▸ **Data supplied**:

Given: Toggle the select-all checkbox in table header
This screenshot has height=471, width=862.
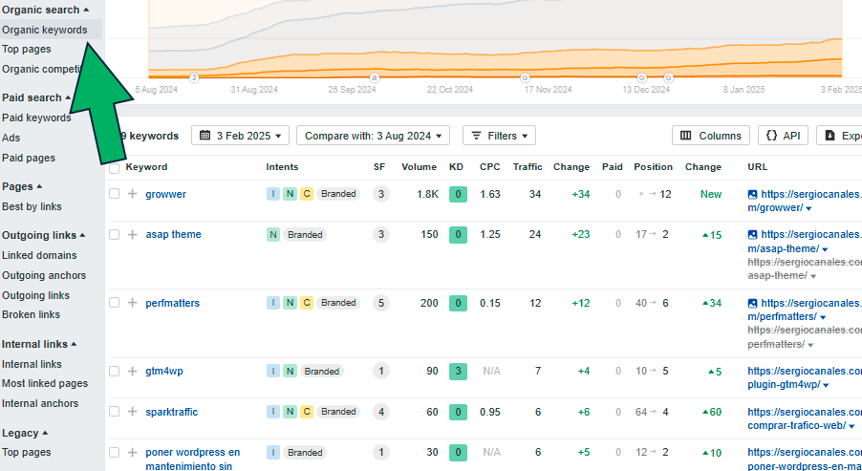Looking at the screenshot, I should pyautogui.click(x=115, y=167).
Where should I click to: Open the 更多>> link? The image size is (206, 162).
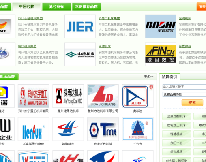coord(149,77)
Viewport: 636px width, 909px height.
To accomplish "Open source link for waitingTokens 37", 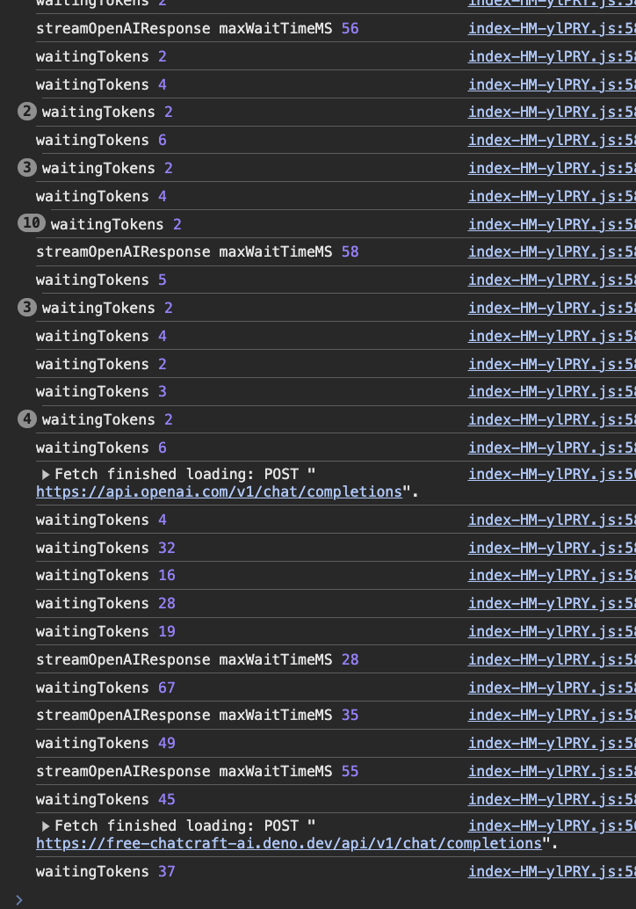I will pos(552,872).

▸ **Exercise**: Write out the lines from the start of the material to the line with "Viewport: 636px width, 909px height.", inclusive and exactly. Skip the pictures.

▸ **Solution**:
Given: Toggle the select-all checkbox in table header
This screenshot has height=471, width=862.
Looking at the screenshot, I should pyautogui.click(x=115, y=167).
Where should I click to: Open the 更多>> link? The image size is (206, 162).
coord(149,77)
Viewport: 636px width, 909px height.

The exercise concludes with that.